Friday 10 August 2012

Ups and downs

We now have internet in the house which is fantastic - it has taken a while to organise and costs about four times what we pay in the UK for our house - but it is split four ways thankfully. But it will be great for keeping in touch but also being able to access music news and stuff.
The down side is that I've had some problems with my eye - flashers - I went down to the hospital and eye clinic here. They have seen me twice - advising me to have bed rest and keep my eyes still for 5 days. However we've had other more up to date expert advice that  I don't need to do that - just avoid heavy lifting. Anyway it has got better following the rest period, so maybe that was useful advice. Now I can get moving a bit more to get ready for school on Monday - it was all on hold which was very frustrating.
I saw my classroom on Friday before I got the bedrest order, and it is the same that the previous volunteer had - a small room right alongside the football area. It does not have many finer points, but I hope I can at least get it swept out before I do my first session. It is 4.5 yards wide and 14 yards long, with blackboards at each end. 26 desk/chair units for students, a teacher desk, chair and a table. That is it. I have to provide my own cleaning materials, stationery. If I want to paint over the dodgy bits on the walls I have to provide my own paint and do it myself. But I will get enough text books for my students to have one at home and at least share at school so that is great. I believe I may get issued with a laptop as they want us to take the register online. That is a worry as my room is not secure as some of the louvred windows are pulled out.   Kate

More about the photos

The views from Nu'uuli School is where we were camping out in classrooms during the three weeks of orientation - also where David is teaching. You'll note the fantastic view, which is even more amazing at 6.15 dawn - but maybe I appreciated that a bit more than David... The bay is very shallow as it is a lagoon with coral reefs out towards the sea. You have to travel quite a way down the coast to find a spot to swim.
The view from Breakers Point is looking from the other side of Pago Pago bay. You'll notice how steep the slopes are - there is only a narrow strip of land where there are buildings - they back onto precipitous rainforest. There is one trail that gets you to the top of the mountain which we hope to do sometime soon.
There's also a photo of one of the Tsunami signs - there are sirens installed and if they go off then you run for high ground.
Kate

Saturday 4 August 2012

a few photos

have not mastered photos yet but here are some....
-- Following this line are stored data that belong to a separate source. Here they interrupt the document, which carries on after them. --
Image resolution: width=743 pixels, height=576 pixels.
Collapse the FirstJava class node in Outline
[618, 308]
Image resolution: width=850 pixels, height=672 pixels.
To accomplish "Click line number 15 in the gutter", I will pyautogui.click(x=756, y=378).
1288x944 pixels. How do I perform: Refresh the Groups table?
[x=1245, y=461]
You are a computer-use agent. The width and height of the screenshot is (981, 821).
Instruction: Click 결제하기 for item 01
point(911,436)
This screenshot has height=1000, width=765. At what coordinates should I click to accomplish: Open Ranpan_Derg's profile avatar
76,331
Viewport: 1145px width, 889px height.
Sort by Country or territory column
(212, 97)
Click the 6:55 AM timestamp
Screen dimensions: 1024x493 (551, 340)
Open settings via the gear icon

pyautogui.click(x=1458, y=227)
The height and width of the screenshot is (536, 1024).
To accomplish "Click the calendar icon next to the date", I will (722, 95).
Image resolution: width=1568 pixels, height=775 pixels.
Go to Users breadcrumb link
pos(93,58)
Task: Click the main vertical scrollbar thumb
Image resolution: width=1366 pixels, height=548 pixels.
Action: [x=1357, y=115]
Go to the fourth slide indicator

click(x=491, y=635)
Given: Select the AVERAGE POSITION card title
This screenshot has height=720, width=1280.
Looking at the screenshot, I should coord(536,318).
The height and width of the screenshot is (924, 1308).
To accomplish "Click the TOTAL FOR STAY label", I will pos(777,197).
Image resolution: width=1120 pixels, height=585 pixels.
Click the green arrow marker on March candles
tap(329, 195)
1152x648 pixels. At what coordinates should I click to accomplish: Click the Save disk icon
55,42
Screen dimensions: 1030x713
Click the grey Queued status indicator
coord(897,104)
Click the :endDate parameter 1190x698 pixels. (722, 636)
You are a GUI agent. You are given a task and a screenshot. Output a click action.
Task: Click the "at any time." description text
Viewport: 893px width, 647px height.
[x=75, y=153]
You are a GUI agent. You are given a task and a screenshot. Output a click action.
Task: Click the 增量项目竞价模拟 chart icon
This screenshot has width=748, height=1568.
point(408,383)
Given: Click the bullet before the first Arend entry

views from Nu'u'uli school


view from Breaker's point (Pago Pago)

Some trips out

It is not all trips out I promise you - we have also been learning about all sorts of official requirements, and doing our solo lessons. But yesterday we had a trip to the museum, which is a small place but interesting - dug out canoes with bark cloth sails, tattoo explanations, medicinal plants - then a weaving demonstration and a chance to have a try. They make ceremonial fine mats but we were just doing the basics. 
Today we went to the National Marine Sanctuary - sounds impressive but it was mainly an excuse for a swim in rough breakers - OK to snorkel for people who are very experienced. But we stayed close in to the shore - saw small blue fish, and bigger striped ones.  This afternoon we climbed a trail up to Nu'uuli Falls which was brilliant - a tall thin waterfall with a deep cool pool.
Tomorrow we move out to our accomodation, four of us are sharing a house, but for the first few days we will have four vols staying with us until they can get their transport out to the islands of Manua. We won't have internet at the house, although we are hoping to arrange it. Monday is General Assembly for all school teachers, so we have to dress up in our World Teach uniform.